Ask the Rabbi: A Fleishig Egg Pan for a Milk Meal

Rav Daniel Mann

Question:  I (an Ashkenazi) accidentally cooked meat in the pan I use for pareve eggs. Can I still use the pan for pareve eggs I plan to eat at a milchig meal?


Answer:  A fleishig pot has kosher meat taste in it, but there is a danger that it could become not kosher if that taste combines with milk taste. However, this cannot happen once the taste is sufficiently weakened. In one such case, known as nat bar nat, hot pareve food that was placed in a milchig or fleishig utensil does not become forbidden when mixed with the opposite type of food (Chulin 111b, Shulchan Aruch, Yoreh Deah 95:2). However, the Rama (ad loc.) says that if the food was cooked or roasted in a milchig or fleishig pot that had been used for its type within 24 hours, it may not be mixed with the other type of food. On the other hand, the Rama does not treat the otherwise pareve food totally as milchig or fleishig, as he permits putting this food into a utensil of the other type. Your eggs are such a pareve/fleishig food known as chezkat besari, and you want to know if an Ashkenazi can eat them at a milchig meal. We will also see if other precautions need to be taken.
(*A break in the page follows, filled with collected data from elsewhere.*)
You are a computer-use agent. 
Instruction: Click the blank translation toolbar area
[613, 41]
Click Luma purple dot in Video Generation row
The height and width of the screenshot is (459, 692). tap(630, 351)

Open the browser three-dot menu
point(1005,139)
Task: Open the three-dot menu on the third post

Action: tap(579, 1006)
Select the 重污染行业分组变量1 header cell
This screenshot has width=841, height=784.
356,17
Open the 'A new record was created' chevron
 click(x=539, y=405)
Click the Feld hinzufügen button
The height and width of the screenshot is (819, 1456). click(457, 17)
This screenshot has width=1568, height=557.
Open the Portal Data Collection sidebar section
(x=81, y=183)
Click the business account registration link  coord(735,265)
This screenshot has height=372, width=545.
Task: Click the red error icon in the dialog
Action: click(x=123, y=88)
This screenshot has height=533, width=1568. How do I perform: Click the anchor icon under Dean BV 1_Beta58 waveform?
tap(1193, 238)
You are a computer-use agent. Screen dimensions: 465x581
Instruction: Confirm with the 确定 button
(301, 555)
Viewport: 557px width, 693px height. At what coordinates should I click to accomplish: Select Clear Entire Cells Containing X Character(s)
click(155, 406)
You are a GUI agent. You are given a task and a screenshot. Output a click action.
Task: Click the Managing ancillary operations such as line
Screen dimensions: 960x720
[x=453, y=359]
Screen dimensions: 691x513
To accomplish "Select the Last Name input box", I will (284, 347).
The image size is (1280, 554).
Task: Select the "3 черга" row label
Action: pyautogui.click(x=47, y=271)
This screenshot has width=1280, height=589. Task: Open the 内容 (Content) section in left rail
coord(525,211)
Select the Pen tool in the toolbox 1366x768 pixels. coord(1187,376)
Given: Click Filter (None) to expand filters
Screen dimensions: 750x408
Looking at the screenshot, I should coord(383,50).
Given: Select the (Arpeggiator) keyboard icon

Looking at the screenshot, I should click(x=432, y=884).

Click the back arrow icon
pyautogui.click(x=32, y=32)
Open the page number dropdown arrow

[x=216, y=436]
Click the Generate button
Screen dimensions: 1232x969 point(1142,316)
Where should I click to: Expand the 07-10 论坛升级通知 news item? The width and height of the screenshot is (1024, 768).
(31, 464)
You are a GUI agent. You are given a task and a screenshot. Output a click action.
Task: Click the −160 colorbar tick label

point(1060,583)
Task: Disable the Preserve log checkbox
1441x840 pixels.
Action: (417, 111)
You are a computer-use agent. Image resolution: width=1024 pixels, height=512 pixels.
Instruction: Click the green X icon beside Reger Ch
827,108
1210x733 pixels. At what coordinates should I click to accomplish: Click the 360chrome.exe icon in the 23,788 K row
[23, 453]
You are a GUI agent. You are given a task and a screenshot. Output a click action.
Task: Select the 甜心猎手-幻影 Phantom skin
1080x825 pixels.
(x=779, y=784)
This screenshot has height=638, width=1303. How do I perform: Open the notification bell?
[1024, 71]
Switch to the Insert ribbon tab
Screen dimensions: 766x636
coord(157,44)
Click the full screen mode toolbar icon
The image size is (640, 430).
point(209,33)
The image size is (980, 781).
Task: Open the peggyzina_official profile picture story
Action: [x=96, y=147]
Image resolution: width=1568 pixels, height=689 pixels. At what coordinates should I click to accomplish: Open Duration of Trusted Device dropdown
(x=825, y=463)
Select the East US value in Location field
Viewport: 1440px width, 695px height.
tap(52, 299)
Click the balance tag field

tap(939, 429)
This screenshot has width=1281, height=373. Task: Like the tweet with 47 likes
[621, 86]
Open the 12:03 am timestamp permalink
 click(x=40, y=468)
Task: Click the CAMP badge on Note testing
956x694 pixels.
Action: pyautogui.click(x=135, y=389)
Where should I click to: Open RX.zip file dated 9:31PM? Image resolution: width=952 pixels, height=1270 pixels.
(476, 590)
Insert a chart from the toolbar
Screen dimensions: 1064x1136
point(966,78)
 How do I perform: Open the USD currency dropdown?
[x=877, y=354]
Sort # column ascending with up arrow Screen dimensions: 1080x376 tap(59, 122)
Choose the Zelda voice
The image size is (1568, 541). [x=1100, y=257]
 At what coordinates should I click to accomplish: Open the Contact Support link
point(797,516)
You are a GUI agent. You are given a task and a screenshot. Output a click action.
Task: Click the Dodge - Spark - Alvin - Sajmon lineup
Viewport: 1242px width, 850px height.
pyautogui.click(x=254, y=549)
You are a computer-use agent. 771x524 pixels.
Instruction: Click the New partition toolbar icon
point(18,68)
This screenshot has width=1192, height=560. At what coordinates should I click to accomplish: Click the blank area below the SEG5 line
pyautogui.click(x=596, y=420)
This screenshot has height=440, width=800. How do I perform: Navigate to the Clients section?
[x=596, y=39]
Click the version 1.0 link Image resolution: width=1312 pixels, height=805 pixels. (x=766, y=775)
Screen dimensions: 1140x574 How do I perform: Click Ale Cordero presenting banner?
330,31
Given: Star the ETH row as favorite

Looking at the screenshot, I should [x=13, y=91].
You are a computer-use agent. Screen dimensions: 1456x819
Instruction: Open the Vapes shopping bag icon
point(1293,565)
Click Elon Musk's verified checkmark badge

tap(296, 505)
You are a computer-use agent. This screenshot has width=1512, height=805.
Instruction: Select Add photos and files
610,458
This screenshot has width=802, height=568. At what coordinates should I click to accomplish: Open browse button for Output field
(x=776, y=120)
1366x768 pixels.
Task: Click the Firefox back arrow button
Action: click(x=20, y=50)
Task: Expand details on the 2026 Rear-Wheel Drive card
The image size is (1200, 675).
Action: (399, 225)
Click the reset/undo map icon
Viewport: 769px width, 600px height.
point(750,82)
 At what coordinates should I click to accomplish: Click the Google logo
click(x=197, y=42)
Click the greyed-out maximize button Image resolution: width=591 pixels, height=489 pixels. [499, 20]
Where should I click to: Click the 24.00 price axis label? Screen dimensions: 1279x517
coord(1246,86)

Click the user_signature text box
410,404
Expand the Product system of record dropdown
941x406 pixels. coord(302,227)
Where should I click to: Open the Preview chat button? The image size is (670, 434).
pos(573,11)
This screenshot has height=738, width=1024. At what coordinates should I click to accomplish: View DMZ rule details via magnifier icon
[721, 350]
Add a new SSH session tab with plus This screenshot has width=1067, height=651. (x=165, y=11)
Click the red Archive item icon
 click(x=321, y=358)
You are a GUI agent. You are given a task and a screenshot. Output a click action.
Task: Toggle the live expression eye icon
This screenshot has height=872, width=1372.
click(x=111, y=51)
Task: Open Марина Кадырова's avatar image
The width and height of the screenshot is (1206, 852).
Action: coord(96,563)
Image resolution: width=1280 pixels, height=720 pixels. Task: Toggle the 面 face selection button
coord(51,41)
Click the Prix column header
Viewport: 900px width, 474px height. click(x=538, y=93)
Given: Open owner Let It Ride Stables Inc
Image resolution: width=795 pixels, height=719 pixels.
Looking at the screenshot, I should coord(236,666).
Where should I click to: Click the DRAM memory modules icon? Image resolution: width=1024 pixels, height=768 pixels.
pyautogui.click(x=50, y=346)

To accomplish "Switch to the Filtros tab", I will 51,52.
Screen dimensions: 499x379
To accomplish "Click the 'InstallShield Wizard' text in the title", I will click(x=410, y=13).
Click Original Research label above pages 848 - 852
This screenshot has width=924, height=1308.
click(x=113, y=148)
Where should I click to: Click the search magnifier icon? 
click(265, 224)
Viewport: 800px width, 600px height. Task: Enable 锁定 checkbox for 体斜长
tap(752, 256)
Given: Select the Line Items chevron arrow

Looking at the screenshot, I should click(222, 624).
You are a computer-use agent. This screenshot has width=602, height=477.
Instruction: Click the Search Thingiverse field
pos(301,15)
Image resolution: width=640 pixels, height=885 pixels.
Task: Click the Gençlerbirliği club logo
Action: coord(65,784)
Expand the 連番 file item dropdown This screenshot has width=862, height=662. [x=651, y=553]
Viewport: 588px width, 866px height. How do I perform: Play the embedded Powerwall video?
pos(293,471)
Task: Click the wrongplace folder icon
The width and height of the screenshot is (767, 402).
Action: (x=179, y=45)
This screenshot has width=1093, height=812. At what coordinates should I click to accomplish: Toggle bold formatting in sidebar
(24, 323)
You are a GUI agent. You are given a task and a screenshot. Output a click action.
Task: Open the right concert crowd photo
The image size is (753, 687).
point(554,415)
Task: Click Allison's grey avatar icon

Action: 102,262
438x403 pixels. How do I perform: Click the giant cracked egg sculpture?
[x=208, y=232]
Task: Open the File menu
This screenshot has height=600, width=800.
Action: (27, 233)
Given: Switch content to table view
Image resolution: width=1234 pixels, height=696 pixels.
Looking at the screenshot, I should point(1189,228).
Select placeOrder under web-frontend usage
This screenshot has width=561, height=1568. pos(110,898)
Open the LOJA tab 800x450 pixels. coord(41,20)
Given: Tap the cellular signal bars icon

Let us peruse the laws dealing with separation between milk and meat. The gemara (Chulin 104b-105a) talks about waiting between eating meat and subsequently eating cheese but says that no time is required after cheese before meat. It does, though, say that one should either check or wash his hands, and clean his mouth before eating meat. The Shulchan Aruch (YD 89:3) rules that the above requirements are true only regarding actual meat and milk/cheese, but between two pareve foods, one cooked together with meat and one with milk, he does not need to wait or wash. In practice, the minhag is to wait even after otherwise pareve food that was cooked together with fleishig food in a manner that it tastes fleishig.

In any case, the Rama (YD 89:3) states unequivocally that if one ate pareve food cooked in a fleishig pot, he can eat even cheese right afterward. This makes a lot of sense, as we saw that, the Shulchan Aruch’s opinion is that one could even mix this basically pareve food directly into milk. In fact, to give this statement more of a chiddush, some say that it is talking about a case where there was a little actual meat gravy in the pot (Shach 89:19) or when the food that was cooked in the pot is sharp, in which case the leniency of nat bar nat does not usually apply (R. Akiva Eiger, ad loc.). Certainly, in the case of normal pareve food in a clean fleishig pot, one does not have to wait afterward.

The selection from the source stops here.